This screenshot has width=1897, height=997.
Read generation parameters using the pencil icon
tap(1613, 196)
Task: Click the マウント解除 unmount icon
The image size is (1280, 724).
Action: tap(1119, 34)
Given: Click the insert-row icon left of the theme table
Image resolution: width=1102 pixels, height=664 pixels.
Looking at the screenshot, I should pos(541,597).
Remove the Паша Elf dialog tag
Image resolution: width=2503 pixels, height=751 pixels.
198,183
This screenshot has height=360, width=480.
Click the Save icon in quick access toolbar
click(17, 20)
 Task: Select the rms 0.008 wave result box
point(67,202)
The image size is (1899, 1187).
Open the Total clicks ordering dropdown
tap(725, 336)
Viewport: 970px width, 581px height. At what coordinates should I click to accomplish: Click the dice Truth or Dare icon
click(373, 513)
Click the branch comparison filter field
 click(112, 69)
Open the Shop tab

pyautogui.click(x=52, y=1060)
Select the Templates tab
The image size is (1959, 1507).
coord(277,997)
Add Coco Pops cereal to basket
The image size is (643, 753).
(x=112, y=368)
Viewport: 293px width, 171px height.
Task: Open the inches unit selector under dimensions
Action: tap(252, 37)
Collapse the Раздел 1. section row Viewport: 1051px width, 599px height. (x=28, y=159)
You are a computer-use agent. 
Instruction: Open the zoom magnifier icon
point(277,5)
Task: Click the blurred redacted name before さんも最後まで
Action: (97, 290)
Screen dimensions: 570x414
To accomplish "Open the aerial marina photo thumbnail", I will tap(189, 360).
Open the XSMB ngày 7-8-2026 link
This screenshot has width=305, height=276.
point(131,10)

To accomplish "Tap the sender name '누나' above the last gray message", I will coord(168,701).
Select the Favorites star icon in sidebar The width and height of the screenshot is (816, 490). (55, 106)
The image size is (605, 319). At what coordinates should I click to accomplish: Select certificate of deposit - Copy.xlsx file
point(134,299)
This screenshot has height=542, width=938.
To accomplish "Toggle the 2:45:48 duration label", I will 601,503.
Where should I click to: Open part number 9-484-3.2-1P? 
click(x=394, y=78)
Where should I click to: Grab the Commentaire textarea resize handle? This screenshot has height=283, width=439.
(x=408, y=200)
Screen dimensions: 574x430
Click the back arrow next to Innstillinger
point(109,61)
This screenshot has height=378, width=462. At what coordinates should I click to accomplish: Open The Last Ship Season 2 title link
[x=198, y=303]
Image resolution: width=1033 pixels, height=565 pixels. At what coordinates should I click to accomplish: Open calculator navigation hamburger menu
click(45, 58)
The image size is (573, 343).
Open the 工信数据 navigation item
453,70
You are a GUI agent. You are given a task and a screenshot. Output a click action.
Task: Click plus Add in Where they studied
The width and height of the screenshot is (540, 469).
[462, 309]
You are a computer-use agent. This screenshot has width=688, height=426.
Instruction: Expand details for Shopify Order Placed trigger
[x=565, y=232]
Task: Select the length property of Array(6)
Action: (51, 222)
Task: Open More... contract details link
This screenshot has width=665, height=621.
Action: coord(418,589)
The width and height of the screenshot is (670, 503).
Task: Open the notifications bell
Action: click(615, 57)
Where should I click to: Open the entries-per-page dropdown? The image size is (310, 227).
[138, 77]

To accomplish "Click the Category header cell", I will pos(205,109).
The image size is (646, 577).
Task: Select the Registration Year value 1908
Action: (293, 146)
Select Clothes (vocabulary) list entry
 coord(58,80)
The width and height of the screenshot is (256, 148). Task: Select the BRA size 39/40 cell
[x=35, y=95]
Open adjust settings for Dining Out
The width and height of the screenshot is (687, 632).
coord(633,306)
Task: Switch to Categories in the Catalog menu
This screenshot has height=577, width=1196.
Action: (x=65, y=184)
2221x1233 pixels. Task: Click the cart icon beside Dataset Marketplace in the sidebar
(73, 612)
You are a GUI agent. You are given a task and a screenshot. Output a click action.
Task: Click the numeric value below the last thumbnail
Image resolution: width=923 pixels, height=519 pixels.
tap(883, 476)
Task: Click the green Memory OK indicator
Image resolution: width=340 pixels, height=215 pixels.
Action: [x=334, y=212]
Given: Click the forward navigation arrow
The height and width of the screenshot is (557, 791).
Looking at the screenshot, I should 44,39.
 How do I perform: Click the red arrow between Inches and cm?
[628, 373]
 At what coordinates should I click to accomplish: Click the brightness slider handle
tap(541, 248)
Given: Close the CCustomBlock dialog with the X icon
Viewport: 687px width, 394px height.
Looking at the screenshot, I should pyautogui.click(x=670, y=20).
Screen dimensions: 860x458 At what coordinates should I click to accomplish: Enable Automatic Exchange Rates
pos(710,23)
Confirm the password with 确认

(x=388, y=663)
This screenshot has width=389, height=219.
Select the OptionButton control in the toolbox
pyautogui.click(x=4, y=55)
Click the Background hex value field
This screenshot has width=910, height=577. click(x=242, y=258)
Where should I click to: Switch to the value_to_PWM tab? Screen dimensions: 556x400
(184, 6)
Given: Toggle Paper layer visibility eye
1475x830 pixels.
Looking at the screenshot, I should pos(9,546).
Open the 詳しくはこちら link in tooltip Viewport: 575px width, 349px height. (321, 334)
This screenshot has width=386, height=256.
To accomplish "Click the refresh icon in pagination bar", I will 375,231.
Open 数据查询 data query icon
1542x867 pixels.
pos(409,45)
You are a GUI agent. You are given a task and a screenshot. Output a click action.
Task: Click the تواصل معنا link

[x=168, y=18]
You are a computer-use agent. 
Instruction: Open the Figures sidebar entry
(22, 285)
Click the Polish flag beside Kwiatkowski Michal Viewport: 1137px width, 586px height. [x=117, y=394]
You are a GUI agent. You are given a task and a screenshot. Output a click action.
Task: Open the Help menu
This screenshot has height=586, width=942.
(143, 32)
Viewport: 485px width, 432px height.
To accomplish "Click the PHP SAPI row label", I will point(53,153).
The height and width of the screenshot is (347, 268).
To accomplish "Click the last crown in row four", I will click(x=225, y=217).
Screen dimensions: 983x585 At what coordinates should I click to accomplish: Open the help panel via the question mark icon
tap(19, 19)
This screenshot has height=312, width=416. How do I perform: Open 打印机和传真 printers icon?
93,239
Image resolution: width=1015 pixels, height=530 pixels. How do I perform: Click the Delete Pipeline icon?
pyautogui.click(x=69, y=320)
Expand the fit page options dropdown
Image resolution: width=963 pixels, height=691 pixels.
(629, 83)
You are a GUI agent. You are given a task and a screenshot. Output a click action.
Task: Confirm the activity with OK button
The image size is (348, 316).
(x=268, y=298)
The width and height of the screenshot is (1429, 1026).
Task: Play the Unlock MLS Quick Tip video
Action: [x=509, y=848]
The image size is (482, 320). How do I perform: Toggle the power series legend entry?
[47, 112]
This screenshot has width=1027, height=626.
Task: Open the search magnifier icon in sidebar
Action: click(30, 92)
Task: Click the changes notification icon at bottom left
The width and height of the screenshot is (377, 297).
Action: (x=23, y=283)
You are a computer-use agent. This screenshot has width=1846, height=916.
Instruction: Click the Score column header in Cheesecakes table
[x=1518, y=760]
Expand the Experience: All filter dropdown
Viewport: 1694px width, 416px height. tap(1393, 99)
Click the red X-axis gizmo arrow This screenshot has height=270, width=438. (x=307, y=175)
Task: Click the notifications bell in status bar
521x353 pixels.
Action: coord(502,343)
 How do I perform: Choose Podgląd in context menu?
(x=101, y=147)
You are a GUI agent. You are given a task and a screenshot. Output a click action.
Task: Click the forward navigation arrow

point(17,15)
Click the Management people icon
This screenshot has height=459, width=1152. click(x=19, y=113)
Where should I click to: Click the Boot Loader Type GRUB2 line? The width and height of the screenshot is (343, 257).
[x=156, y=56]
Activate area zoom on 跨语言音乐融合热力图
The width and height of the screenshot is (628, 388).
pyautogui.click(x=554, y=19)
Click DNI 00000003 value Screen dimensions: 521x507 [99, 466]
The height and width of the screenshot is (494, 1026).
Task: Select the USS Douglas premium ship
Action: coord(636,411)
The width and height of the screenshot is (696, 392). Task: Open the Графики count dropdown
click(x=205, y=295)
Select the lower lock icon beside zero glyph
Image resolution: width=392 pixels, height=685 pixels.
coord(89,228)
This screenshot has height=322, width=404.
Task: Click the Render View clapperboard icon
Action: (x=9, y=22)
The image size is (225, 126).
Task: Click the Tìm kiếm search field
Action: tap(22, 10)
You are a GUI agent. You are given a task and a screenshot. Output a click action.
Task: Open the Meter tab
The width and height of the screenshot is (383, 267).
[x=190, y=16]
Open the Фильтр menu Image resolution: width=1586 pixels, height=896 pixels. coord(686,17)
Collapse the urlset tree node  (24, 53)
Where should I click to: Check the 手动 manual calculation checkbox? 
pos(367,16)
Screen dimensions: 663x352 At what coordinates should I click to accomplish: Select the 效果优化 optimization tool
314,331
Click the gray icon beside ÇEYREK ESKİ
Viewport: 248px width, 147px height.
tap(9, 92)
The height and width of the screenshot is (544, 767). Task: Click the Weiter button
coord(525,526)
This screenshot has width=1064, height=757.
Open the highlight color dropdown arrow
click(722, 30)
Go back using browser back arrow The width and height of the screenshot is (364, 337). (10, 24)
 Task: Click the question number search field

=======

→ What to do: Change every "How do I perform:" to "How do I complete:" in the lines that open with the line containing "Screen dimensions: 983x585" and close with the line containing "Click the red X-axis". Give those lines again with nothing else altered.

→ Exercise output:
Screen dimensions: 983x585 At what coordinates should I click to accomplish: Open the help panel via the question mark icon
tap(19, 19)
This screenshot has height=312, width=416. How do I complete: Open 打印机和传真 printers icon?
93,239
Image resolution: width=1015 pixels, height=530 pixels. How do I complete: Click the Delete Pipeline icon?
pyautogui.click(x=69, y=320)
Expand the fit page options dropdown
Image resolution: width=963 pixels, height=691 pixels.
(629, 83)
You are a GUI agent. You are given a task and a screenshot. Output a click action.
Task: Confirm the activity with OK button
The image size is (348, 316).
(x=268, y=298)
The width and height of the screenshot is (1429, 1026).
Task: Play the Unlock MLS Quick Tip video
Action: [x=509, y=848]
The image size is (482, 320). How do I complete: Toggle the power series legend entry?
[47, 112]
This screenshot has width=1027, height=626.
Task: Open the search magnifier icon in sidebar
Action: click(30, 92)
Task: Click the changes notification icon at bottom left
The width and height of the screenshot is (377, 297).
Action: (x=23, y=283)
You are a computer-use agent. This screenshot has width=1846, height=916.
Instruction: Click the Score column header in Cheesecakes table
[x=1518, y=760]
Expand the Experience: All filter dropdown
Viewport: 1694px width, 416px height. tap(1393, 99)
Click the red X-axis gizmo arrow This screenshot has height=270, width=438. (x=307, y=175)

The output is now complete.